- **Information provided**
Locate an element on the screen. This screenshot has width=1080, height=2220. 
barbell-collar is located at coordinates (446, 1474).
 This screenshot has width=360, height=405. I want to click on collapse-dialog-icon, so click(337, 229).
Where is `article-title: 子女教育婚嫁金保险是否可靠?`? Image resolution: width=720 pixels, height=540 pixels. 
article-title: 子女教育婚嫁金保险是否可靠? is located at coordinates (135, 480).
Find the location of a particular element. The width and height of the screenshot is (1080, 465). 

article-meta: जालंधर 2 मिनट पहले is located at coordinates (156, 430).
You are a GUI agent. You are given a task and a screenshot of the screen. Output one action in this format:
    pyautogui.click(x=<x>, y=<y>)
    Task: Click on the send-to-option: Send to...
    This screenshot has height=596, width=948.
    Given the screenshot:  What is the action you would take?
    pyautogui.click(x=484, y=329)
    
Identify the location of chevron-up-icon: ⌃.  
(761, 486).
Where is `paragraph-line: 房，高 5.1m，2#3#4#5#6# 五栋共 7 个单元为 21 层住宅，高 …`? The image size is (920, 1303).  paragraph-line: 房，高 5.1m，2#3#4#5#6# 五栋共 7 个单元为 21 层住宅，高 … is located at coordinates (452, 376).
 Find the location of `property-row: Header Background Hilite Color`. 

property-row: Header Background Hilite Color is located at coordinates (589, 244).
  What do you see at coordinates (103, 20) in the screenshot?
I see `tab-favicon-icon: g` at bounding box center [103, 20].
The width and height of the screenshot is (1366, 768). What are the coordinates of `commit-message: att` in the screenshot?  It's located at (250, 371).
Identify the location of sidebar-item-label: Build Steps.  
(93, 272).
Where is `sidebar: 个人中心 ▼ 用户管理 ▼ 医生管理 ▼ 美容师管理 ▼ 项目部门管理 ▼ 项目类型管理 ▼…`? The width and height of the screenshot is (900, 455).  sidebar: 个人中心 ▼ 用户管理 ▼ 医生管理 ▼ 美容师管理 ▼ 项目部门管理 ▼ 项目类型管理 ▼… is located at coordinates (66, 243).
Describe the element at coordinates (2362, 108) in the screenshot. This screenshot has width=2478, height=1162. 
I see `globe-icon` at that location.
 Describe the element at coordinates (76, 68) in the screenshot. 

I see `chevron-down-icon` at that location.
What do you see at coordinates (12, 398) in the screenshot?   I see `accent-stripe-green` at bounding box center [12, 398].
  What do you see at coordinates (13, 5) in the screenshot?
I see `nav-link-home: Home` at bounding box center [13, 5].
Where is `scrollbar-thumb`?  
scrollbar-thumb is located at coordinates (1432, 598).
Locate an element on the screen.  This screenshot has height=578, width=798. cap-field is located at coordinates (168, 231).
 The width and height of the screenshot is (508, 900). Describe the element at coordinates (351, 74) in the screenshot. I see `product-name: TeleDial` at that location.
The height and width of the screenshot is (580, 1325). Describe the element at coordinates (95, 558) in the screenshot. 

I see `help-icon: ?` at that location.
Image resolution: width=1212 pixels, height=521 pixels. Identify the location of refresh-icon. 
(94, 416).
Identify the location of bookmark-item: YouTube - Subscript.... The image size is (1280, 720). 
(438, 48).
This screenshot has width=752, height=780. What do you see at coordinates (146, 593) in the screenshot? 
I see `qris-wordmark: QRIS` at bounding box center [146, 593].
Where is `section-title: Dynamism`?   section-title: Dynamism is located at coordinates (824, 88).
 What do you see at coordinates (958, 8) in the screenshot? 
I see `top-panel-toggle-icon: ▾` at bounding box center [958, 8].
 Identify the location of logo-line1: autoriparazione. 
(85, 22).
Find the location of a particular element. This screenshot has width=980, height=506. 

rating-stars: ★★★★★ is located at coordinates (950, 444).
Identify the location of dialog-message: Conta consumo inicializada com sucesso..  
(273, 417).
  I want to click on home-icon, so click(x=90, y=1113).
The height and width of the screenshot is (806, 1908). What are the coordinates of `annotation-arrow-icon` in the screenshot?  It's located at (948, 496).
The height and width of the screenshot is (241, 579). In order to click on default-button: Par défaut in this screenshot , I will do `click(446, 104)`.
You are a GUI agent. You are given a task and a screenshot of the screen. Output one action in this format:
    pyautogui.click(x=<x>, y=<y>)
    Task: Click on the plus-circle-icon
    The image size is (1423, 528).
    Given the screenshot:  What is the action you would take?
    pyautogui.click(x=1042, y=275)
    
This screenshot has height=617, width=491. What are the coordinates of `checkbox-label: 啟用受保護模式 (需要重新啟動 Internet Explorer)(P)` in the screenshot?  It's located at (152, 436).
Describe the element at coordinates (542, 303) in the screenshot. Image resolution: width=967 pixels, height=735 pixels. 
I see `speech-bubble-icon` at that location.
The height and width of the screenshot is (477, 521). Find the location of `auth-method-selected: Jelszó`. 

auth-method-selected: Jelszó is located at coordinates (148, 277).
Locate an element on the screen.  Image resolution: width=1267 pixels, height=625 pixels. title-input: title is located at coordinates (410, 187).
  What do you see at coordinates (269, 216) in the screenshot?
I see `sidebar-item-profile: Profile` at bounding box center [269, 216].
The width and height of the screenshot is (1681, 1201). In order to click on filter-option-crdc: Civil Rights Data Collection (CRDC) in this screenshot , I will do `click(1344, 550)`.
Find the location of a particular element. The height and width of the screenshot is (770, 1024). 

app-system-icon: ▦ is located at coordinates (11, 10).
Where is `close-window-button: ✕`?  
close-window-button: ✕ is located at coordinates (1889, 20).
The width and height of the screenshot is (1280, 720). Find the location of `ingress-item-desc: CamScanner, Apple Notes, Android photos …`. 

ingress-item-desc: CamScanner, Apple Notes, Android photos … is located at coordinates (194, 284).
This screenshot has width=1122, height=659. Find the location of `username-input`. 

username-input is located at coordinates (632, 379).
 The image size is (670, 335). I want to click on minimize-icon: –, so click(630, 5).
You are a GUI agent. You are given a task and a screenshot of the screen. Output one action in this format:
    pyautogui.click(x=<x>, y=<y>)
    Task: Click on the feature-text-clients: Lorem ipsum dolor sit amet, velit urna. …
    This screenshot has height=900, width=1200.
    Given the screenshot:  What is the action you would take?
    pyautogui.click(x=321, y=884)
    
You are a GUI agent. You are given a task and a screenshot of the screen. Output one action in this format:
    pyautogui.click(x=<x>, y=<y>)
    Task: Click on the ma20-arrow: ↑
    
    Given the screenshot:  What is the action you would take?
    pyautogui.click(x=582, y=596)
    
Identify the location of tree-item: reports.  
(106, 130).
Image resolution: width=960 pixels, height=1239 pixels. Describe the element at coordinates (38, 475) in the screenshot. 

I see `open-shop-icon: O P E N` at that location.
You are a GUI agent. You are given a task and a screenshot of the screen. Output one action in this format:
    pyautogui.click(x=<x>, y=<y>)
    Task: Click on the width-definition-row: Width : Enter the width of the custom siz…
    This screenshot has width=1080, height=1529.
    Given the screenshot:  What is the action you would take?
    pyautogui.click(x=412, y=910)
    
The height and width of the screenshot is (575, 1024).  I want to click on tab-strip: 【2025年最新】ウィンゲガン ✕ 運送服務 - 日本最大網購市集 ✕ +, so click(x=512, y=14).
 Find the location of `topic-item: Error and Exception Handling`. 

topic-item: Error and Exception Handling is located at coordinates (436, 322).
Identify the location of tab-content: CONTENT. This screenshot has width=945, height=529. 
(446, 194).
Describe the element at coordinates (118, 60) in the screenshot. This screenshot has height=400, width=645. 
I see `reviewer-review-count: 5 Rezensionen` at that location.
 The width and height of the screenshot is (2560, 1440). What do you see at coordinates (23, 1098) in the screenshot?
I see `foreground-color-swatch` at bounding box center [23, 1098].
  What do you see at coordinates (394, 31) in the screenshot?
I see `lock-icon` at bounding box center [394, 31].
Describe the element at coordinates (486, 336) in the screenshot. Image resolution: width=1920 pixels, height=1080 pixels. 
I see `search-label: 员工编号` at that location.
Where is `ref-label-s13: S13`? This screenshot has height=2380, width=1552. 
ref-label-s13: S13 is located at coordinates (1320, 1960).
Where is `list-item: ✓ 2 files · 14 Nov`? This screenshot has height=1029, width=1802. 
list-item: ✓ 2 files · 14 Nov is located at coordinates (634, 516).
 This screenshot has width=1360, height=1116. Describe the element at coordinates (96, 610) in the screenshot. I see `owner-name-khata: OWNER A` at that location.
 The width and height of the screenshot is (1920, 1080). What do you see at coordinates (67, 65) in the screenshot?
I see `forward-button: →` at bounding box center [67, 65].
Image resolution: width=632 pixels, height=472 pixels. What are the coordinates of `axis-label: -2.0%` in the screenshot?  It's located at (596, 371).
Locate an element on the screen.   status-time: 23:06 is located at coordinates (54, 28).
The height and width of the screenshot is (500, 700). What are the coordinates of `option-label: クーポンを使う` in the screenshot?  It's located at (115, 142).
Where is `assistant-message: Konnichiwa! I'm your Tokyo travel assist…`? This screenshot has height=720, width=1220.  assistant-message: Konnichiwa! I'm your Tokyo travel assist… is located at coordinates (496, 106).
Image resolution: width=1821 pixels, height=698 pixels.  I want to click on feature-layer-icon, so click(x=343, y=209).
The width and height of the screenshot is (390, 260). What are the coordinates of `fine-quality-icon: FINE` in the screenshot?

- **Task description**
Rewrite the entries in the part that opens with the line containing "has height=2380, width=1552." and closes with the line containing "center [67, 65].", swapping "Where is" for "Find" and leaving the rest unchanged.

- **Exercise response**
Find `ref-label-s13: S13`? This screenshot has height=2380, width=1552. 
ref-label-s13: S13 is located at coordinates (1320, 1960).
Find `list-item: ✓ 2 files · 14 Nov`? This screenshot has height=1029, width=1802. 
list-item: ✓ 2 files · 14 Nov is located at coordinates (634, 516).
 This screenshot has width=1360, height=1116. Describe the element at coordinates (96, 610) in the screenshot. I see `owner-name-khata: OWNER A` at that location.
 The width and height of the screenshot is (1920, 1080). What do you see at coordinates (67, 65) in the screenshot?
I see `forward-button: →` at bounding box center [67, 65].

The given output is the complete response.